I slept really well last night–I even woke up before the alarm this morning at six–and am hopeful this will be a nice, productive week. I need to get back to work on Bury Me in Shadows, and I also need to work on getting a draft of “A Dirge in the Dark” completed; I have an amorphous idea of where I want to go with the story, and it isn’t going to be easy, frankly–which is part of the reason I’ve been delaying working on everything (nothing is going to be easy) and that’s just stupid, really; part of the reason I kept pushing the revision of “The Snow Globe” to the bottom of the to-do list was because I thought it was going to be difficult to do–and it wasn’t, really.

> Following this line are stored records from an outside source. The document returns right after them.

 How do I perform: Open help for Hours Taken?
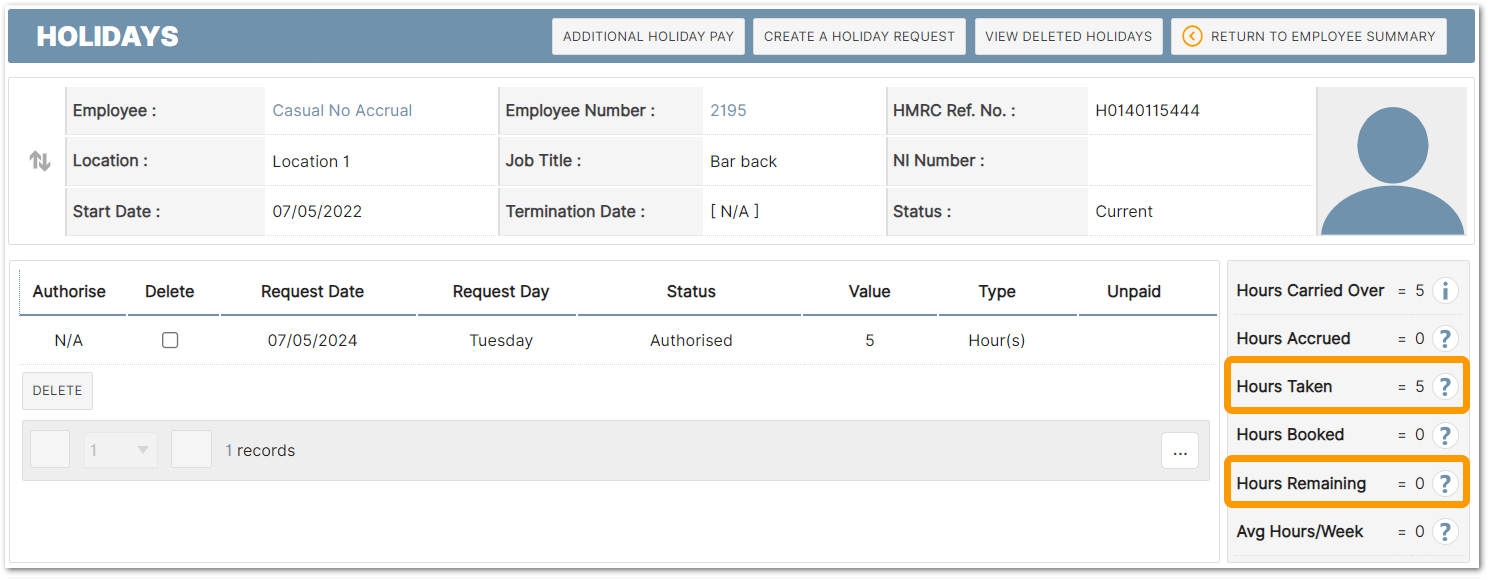tap(1445, 387)
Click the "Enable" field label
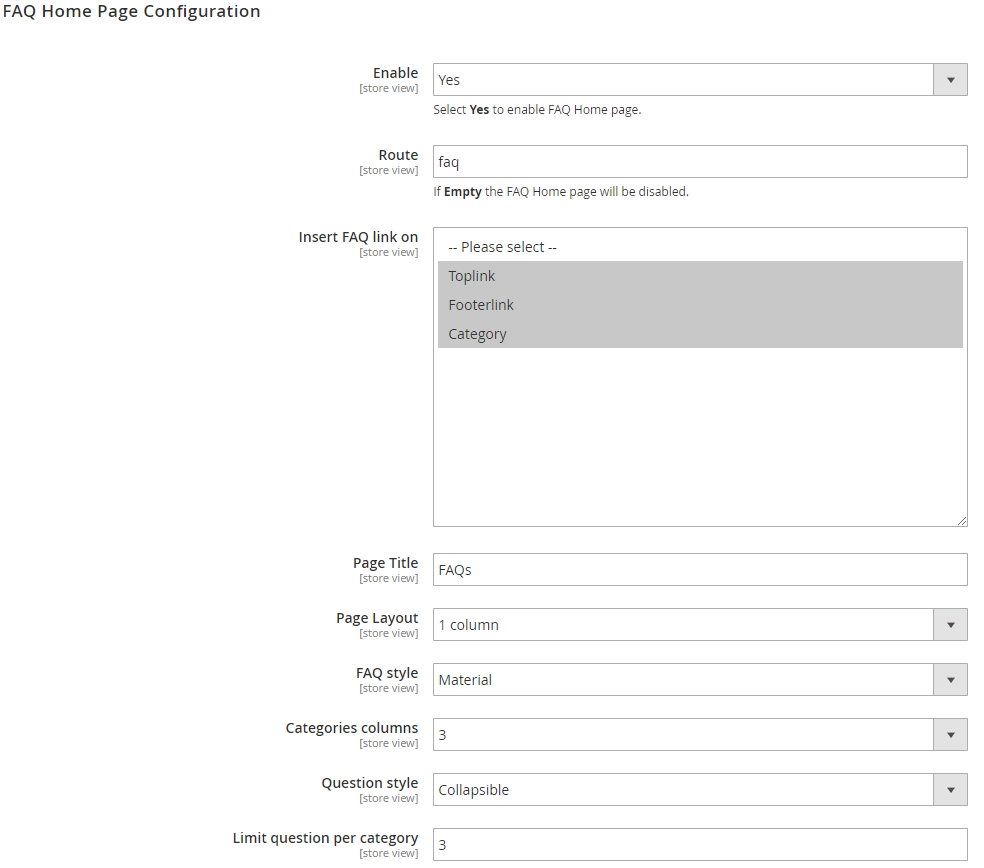 (395, 73)
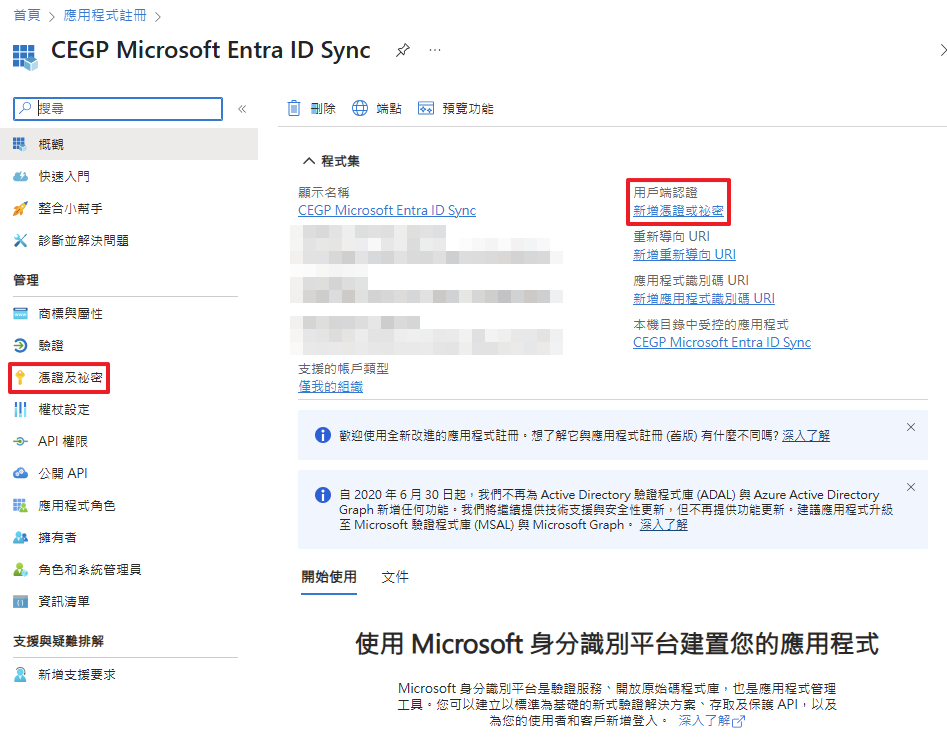Expand the right-side chevron arrow
Viewport: 947px width, 741px height.
tap(941, 50)
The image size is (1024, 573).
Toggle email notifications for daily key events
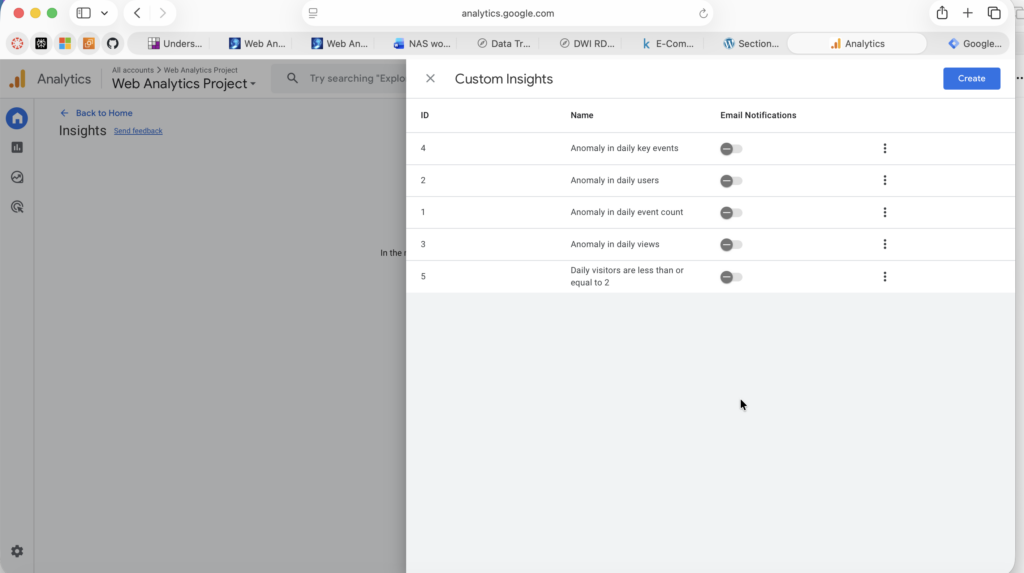(x=731, y=149)
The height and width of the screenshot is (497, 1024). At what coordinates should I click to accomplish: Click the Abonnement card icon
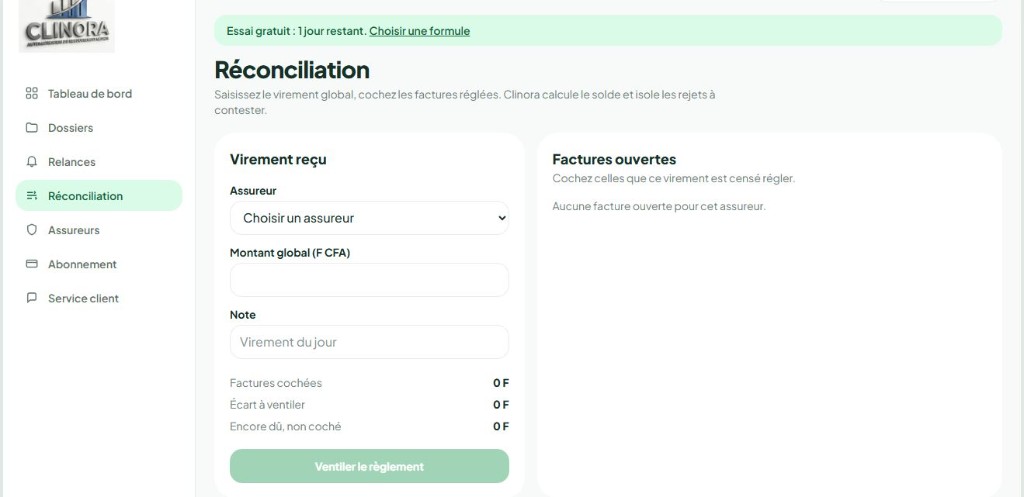point(31,264)
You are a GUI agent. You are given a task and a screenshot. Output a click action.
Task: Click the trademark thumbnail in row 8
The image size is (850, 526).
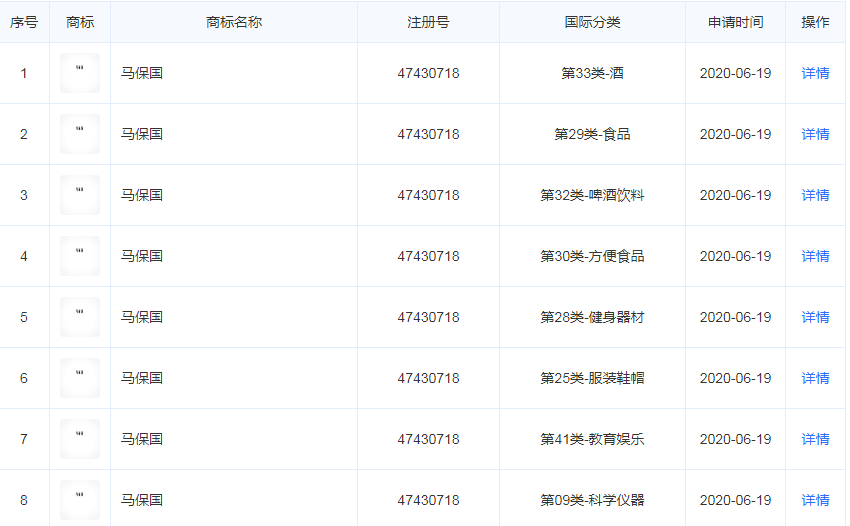pyautogui.click(x=80, y=500)
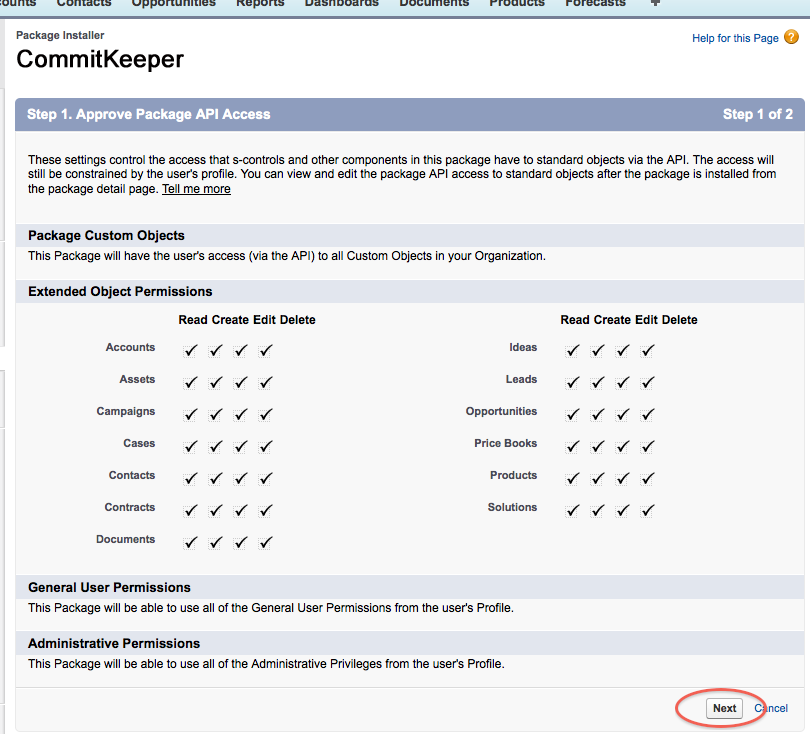Toggle Edit permission for Opportunities
Viewport: 810px width, 734px height.
pyautogui.click(x=622, y=414)

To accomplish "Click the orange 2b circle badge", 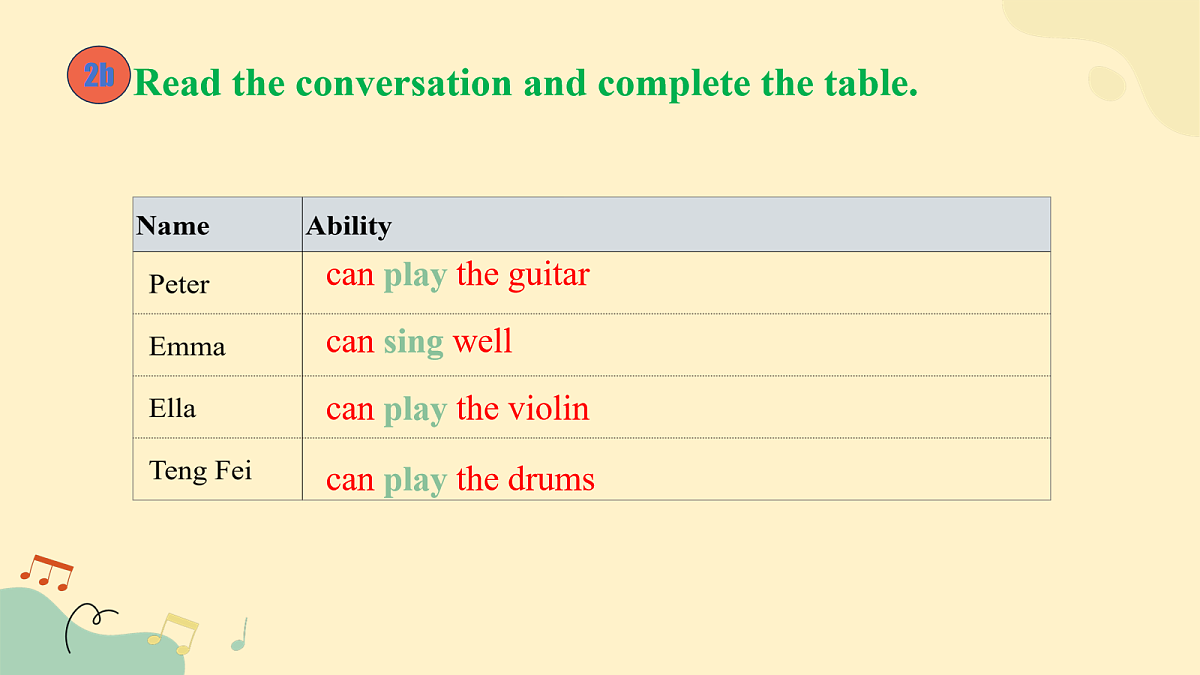I will [99, 75].
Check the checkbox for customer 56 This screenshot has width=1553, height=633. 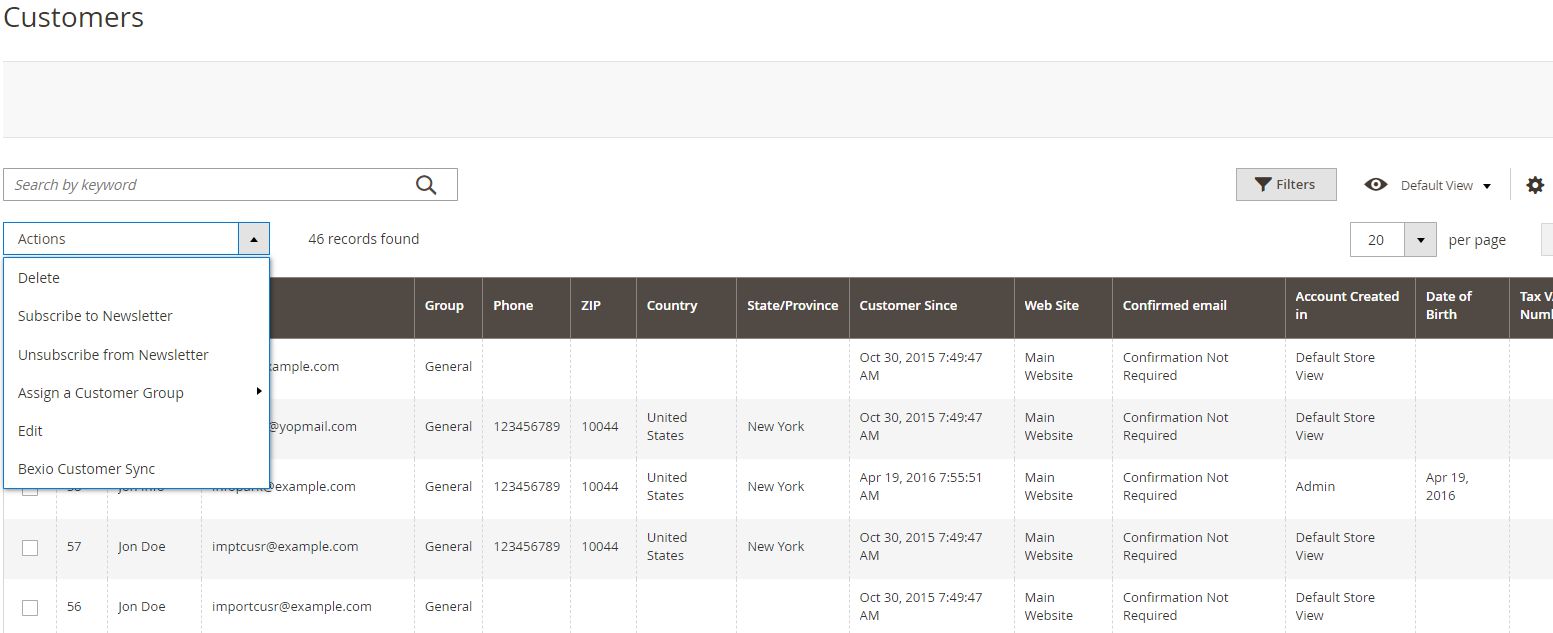point(30,607)
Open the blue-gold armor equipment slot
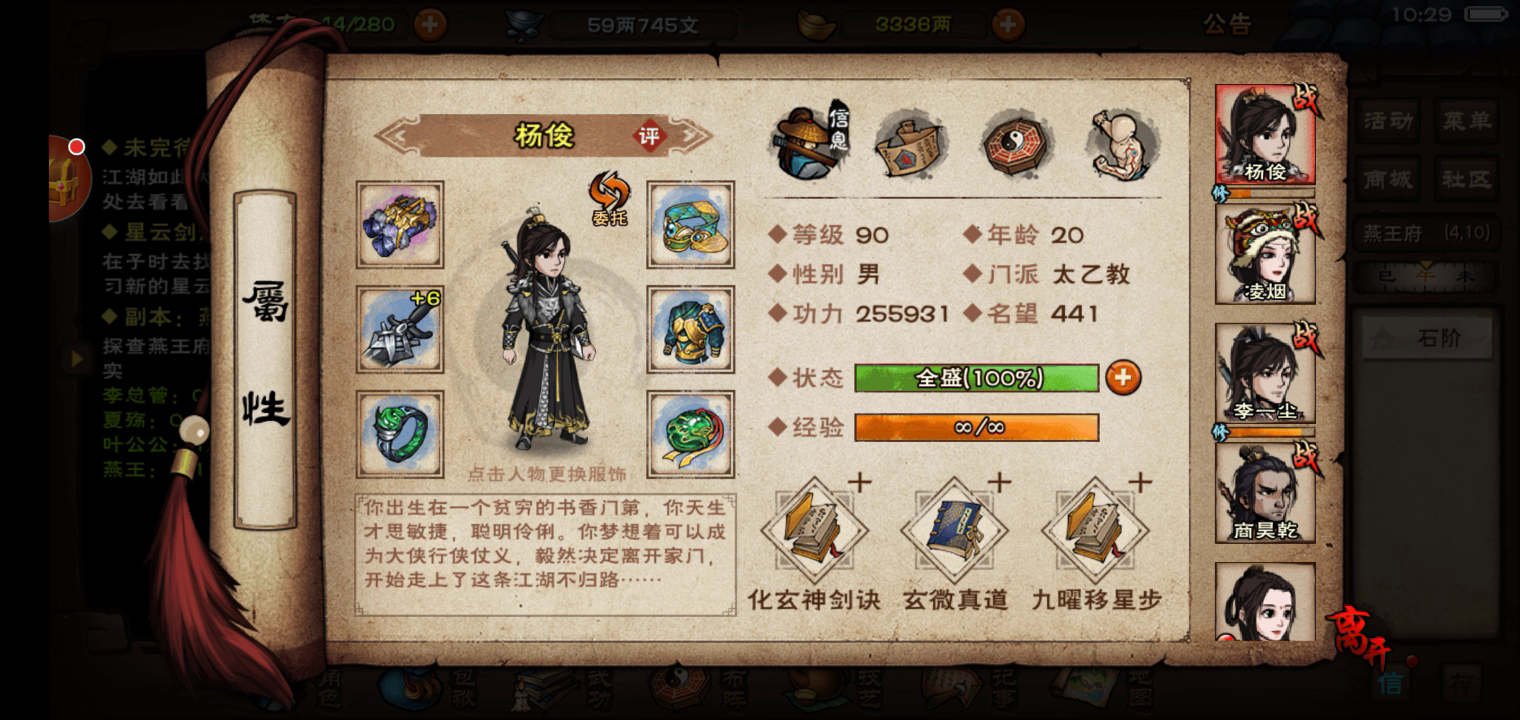The width and height of the screenshot is (1520, 720). point(690,329)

I need to stop doubting my creativity and my ability to do my work–but that’s been something I’ve struggled with pretty much my entire life so far. It would be lovely if at age sixty I finally turned the corner there.
I also made it to the gym for a workout yesterday, which was lovely; I’ve managed three workouts a week for three consecutive weeks now, and if I keep my head down and keep plodding along, I’ll continue feeling better and sleeping better and getting shit done. The Saints also won yesterday–they’ve now won six straight, although they just as easily could have lost any number of those games–and so who knows? Perhaps they are going to turn out to be a contender this year after all.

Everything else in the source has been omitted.